> [Data supplied]
----------------------------------------
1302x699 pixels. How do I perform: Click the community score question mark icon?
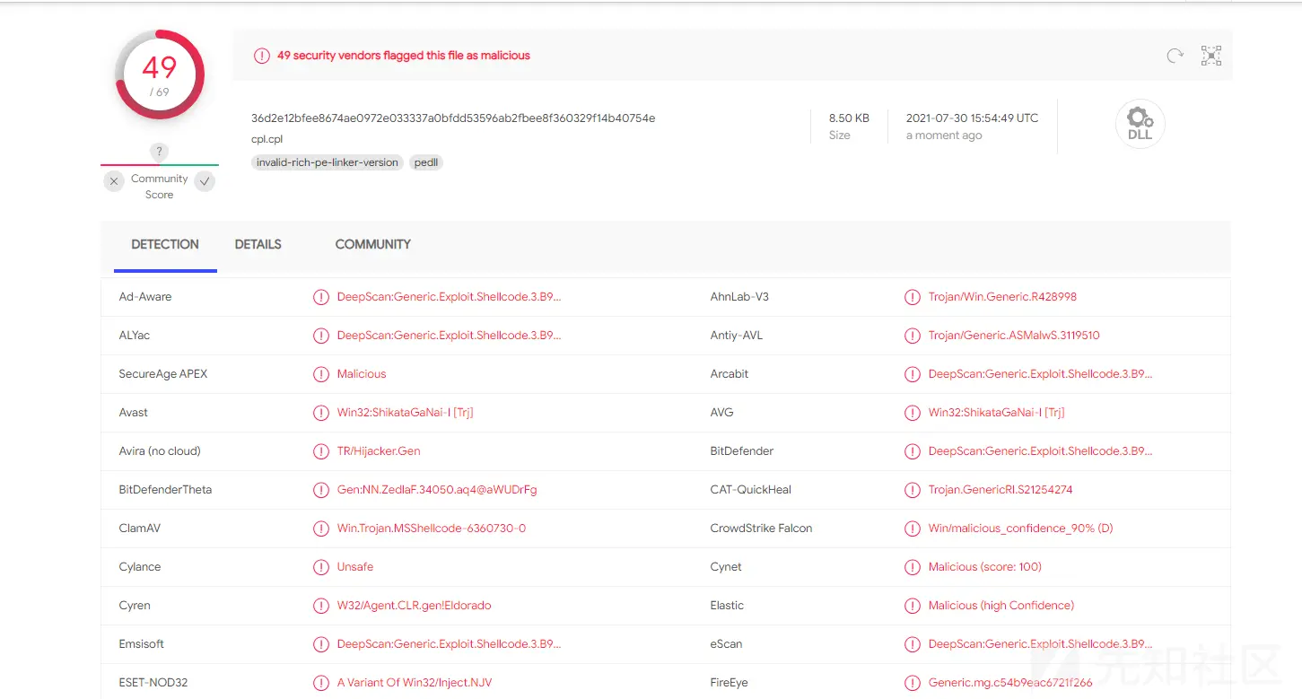pos(159,152)
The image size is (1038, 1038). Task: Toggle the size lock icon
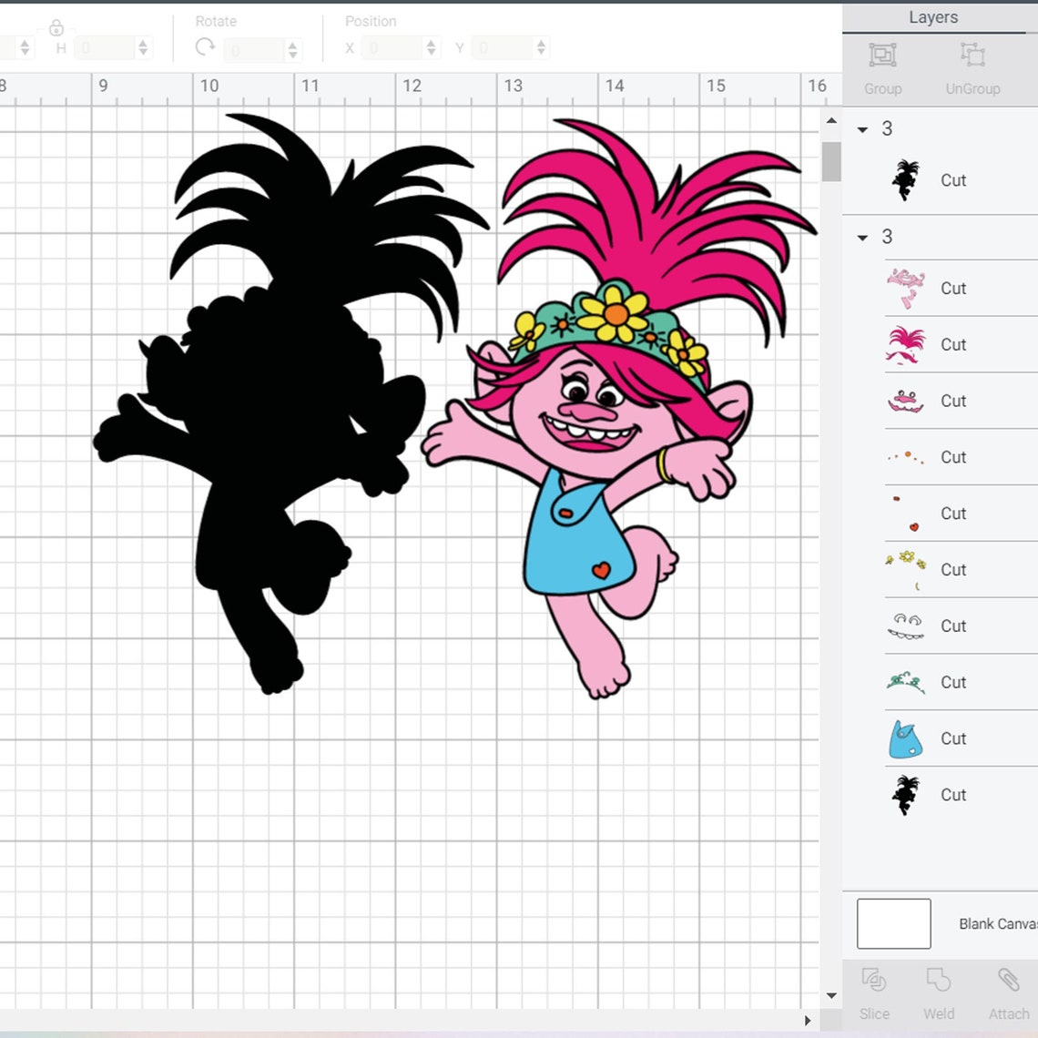point(56,26)
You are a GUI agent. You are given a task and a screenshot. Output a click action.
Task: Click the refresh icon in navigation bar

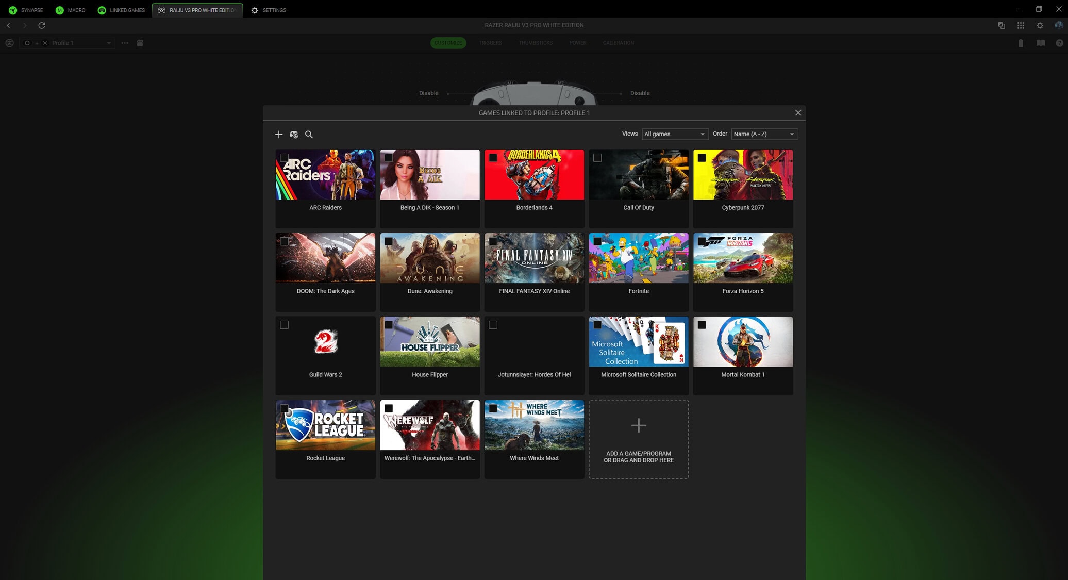click(x=42, y=25)
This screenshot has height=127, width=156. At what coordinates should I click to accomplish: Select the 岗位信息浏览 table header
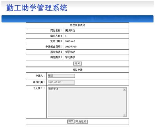77,25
----------------------------------------
> [Stated goal] Quote every one of the records above word for word, omitting the pictures.

> [Expected answer]
1302x699 pixels. How do I perform: Click the community score question mark icon?
pos(159,152)
The image size is (1038, 1038). Task: Toggle the size lock icon
point(56,26)
You are a GUI agent. You are given a task and a screenshot. Output a click action.
Task: Click the refresh icon in navigation bar

click(x=42, y=25)
This screenshot has height=127, width=156. At what coordinates should I click to accomplish: Select the 岗位信息浏览 table header
77,25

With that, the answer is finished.